Georgios Poniridis (26 September 1892 – 31 March 1982) was a Greek composer and violinist.

==Life and career==
Georgios Poniridis was born in Chalcedon in what is today Kadıköy, Turkey on 26 September 1892. In his youth he studied the violin and was influenced by the Byzantine music of the Eastern Orthodox Church. As a young adult he trained at the Brussels Conservatory where he was a pupil of Paul Gilson, Alfred Marchot (violin), and Michel Brusselmans (music theory, composition). This was followed by further studies at the Schola Cantorum de Paris with Vincent d'Indy (counterpoint) and Albert Roussel, and private studies in violin with Eugène Ysaÿe. In Paris he befriended Igor Stravinsky and Erik Satie.

Ponridis's early compositions were a blend of Western classical music and Greek folk music; including his Six Greek Folk Melodies for voice and piano (1915) and his Greek Rhythms for piano (1924). After completing his studies he worked as a violinist in Brussels, Paris, and Cologne in the 1920s and 1930s, and also conducted a choir in Paris. During this period he wrote art songs, chamber music, and works for solo piano in a French neo-classicism style which were published by Éditions Maurice Senart and Francis Salabert in France and Oxford University Press in London.
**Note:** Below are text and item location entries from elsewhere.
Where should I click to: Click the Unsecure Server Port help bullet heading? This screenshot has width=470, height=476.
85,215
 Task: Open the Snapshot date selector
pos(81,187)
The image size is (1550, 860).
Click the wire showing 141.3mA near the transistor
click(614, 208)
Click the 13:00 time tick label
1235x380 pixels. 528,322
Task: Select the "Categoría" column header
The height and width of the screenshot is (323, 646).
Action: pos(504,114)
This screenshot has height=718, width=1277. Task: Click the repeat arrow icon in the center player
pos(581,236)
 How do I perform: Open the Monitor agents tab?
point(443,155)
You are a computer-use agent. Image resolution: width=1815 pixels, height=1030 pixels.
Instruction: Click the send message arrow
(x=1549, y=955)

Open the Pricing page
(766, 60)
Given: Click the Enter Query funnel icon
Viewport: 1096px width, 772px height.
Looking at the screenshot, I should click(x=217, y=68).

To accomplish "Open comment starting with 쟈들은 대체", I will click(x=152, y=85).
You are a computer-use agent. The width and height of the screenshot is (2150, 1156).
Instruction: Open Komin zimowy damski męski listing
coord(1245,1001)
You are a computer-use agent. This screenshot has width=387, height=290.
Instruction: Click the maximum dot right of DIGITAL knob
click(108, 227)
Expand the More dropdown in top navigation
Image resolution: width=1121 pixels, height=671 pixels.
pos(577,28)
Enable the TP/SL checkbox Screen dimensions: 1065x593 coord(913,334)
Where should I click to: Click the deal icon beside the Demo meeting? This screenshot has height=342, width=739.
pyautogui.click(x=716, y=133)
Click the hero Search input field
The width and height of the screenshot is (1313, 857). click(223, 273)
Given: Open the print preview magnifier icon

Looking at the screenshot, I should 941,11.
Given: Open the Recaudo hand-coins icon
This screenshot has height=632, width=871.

In 1938 he moved to Greece where he had significant music posts with the Athens State Orchestra, the Ministry of Education, Religious Affairs and Sports, and the Supreme Music Council. He also was a music journalist for Rassegna musicale and Revue musicale.

In the mid 1950s Poniridis began to embrace musical modernism within his compositions, and ultimately adopted atonality, serialism, and Twelve-tone technique, and developing his own personal approach which he called "absolutely dissonant". In the 1960s and 1970s he was highly active in the Athens Contemporary Music Festival. While a thoroughly modern composer in the end, he never completely abandoned references to traditional Greek music within his work.

Ponridis died in Athens on 31 March 1982 at the age of 90.